What makes “stimming” different?

  • This phrase is one that portrays a more negative image.
  • The term refers to a repetitive body movement, such as hand flapping, that is hypothesized to stimulate one or more senses”.
  • In the world of ASD, this is known as any type of repetitive, stereotypical behavior engaged in to alleviate or increase sensory input.
  • Children will engage in this type of behavior to get a response, make someone interested, or achieve a more alert state of being.
  • “Stimming” is highlighted by patterns of self-regulatory behavior that are deemed unacceptable.
  • Depending what form the behavior takes and how often it occurs it could be seen as normal – a way to help a person function, or abnormal – a pattern of obsession.
  • Every child and adult, regardless diagnosis, will attempt to modulate his/ her sensory experience as they interact with their world.
  • In fact, only 10% of children with ASD actually engage in exaggerated self-stimulation, such as hand flapping, spinning, toe-walking, licking objects, tracking hand movements or sniffing foods, items, or people.

So you notice these behaviors, now what? 

  • There’s a fine line between behavior management (as a teacher, SLP, and even parent), and seeking professional help for a child’s sensory needs.
  • A qualified occupational therapist (OT) can create a customized sensory diet for every child, which can help reduce “stimming” behaviors.

Some other tips in assessing and managing these behaviors are as follows:

Conduct a Detailed Review: It is important to begin with a thorough assessment of the behaviors. Do the behaviors interfere with daily living, such as the ability to pay attention? Are there any behaviors that negatively impact socialization? Are any of the behaviors obsessive? Do they have a negative impact on the child?
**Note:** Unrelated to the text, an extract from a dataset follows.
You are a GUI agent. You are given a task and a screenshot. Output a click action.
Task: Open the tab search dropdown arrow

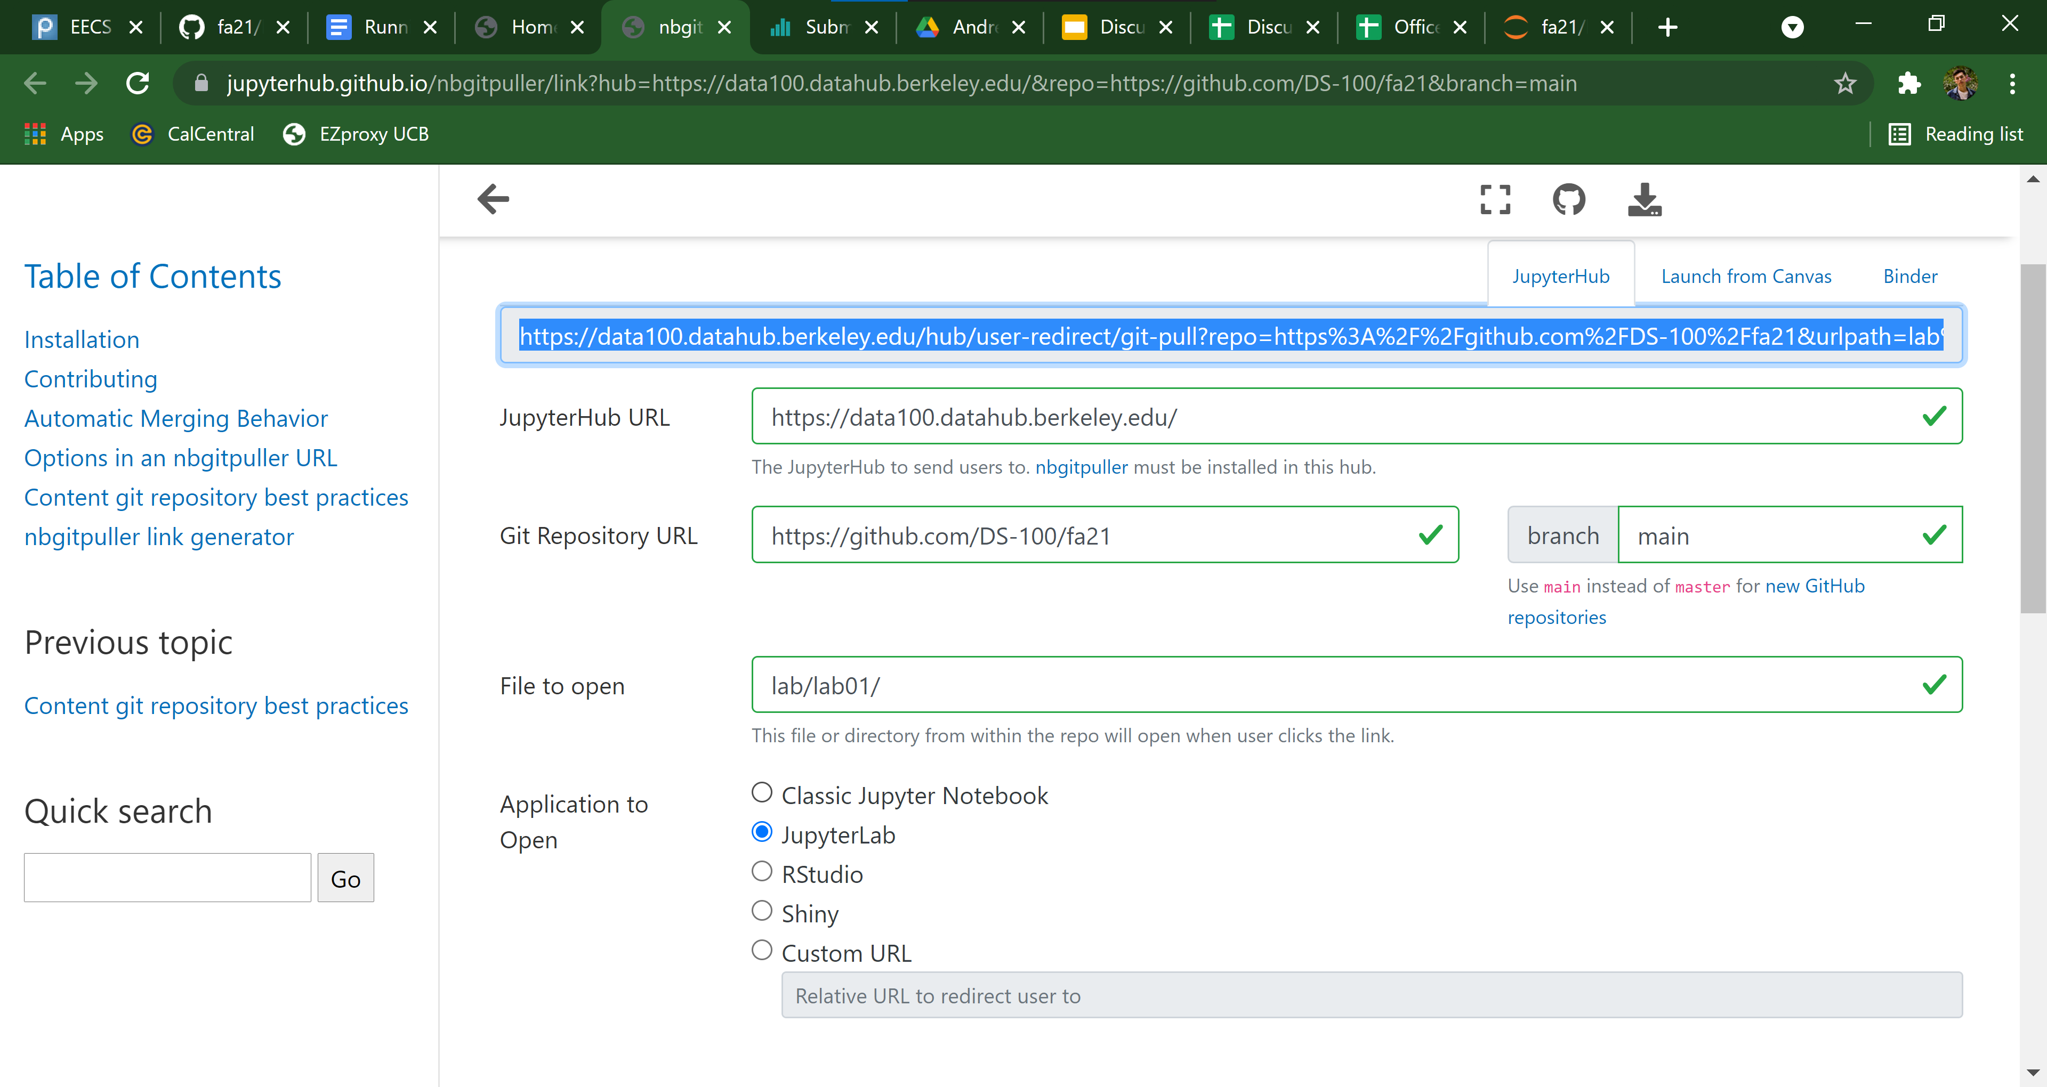[1792, 28]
Seek to Understand: What is the function of these behaviors? Most “stimming” behaviors occur involuntarily to some degree, especially in the beginning. However, once a child realizes the relief it brings to their sensory system it then becomes more intentional, and easily gets reinforced into a habit. If it is deemed appropriate it can become a functional way to self-regulate one’s sensory experience, but if it is seen as dysfunctional it can easily get out of control.

Gather Information: If the child is verbal it may prove beneficial to engage in conversation about the behaviors.
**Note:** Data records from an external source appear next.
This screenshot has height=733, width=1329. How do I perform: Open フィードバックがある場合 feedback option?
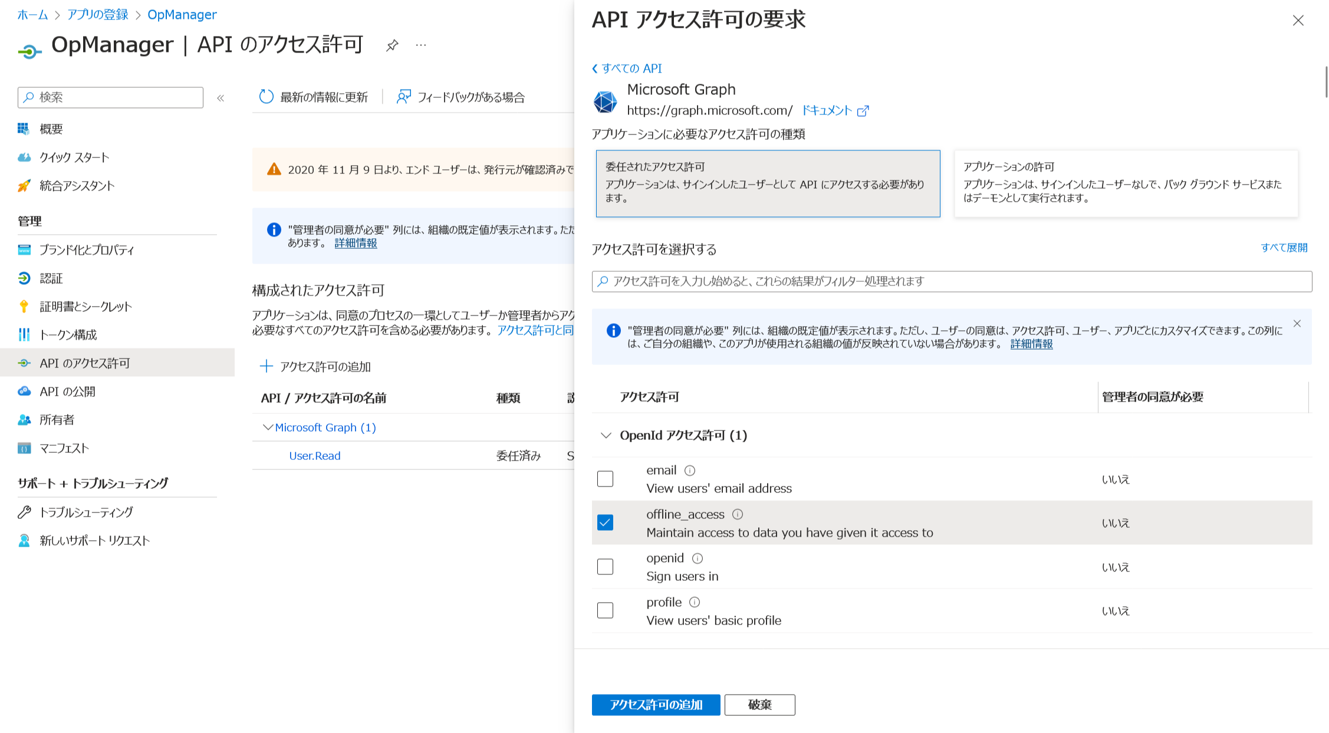click(x=472, y=97)
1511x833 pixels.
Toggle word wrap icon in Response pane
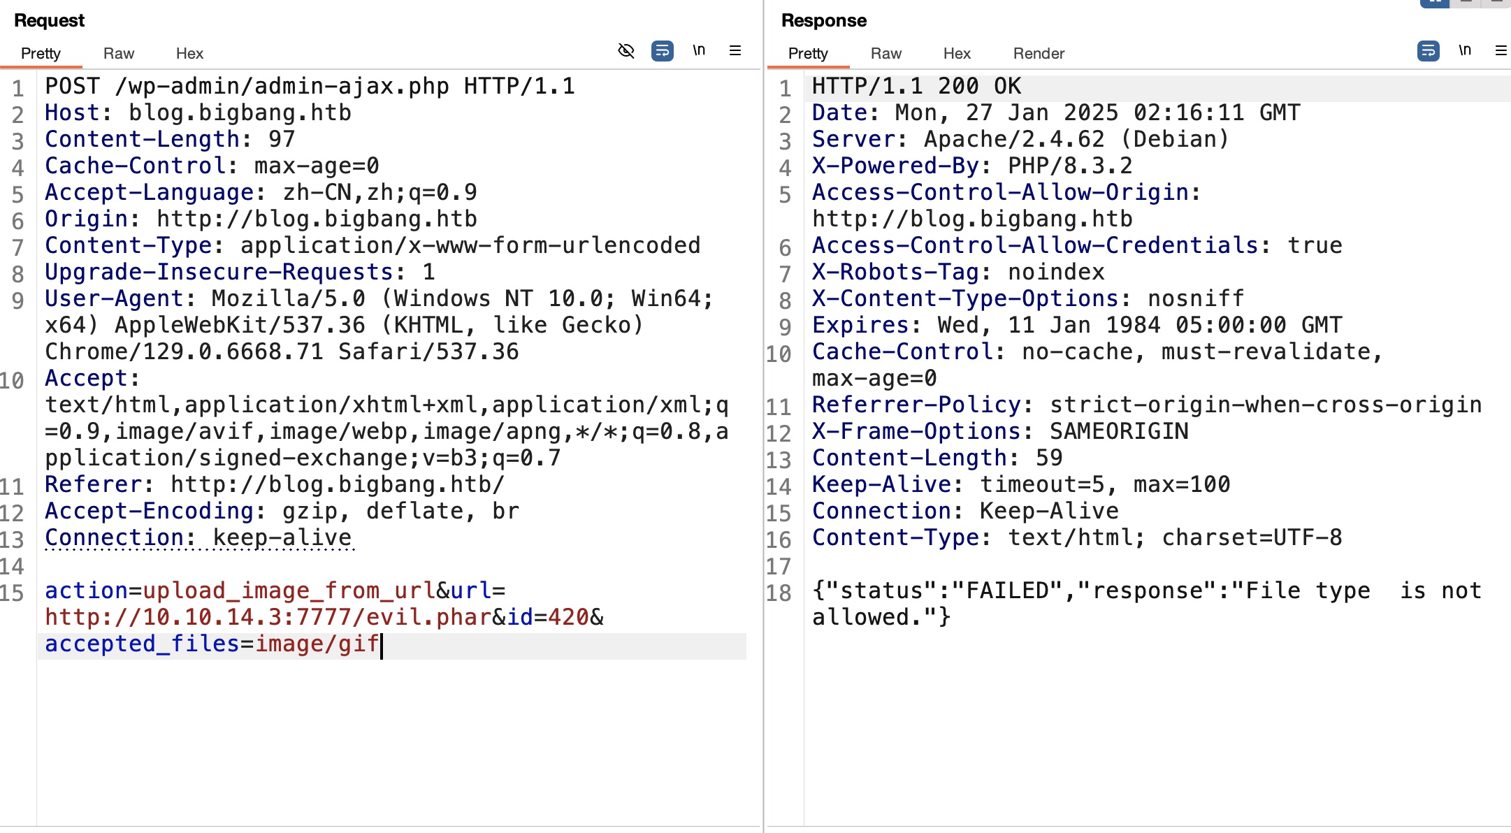click(x=1428, y=51)
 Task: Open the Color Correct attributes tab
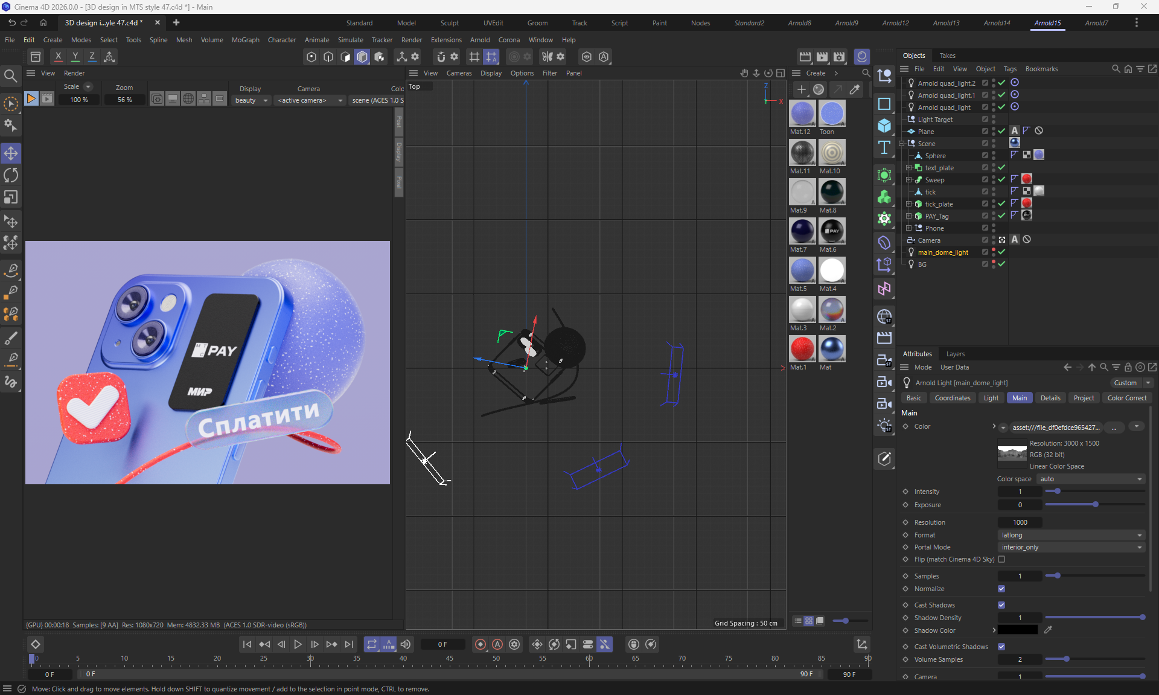[1126, 398]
For example: If a child stares excessively at an object, consider asking them, “Are you trying to do something with your eyes? Tell me what you see.” If the child is able to verbalize an answer, you may gather extremely useful information to address the behavior with.

Make lists: Most “stimming” behaviors are functional; they serve a purpose for meeting a sensory need, but they may not necessarily be appropriate. Adults may make a list categorizing the behavior(s) as functional and appropriate vs. functional and inappropriate. This will help to determine which behaviors need to be addressed and in what order.

Regulate vs. Eradicate: Once a list is established, it is important to consider the impact that trying to ban the behavior will have on the person. Eradicating the behavior may not be realistic and may make things worse in the short term.  Sometimes regulating the behavior may be all we can do in some cases.

Be Positive: It is important to positively reinforce appropriate behaviors.

For example: “I like the way your hands are being quiet. It makes it easier for you to pay attention to what is going on around you.”

Keep Calm: Children often engage in these behaviors when they are stressed or as a means to manage emotions such as fear, anger and anxiety; therefore, maintaining an atmosphere that is as tranquil, predictable, and appeasing to the senses as possible will prevent many of these behaviors from surfacing.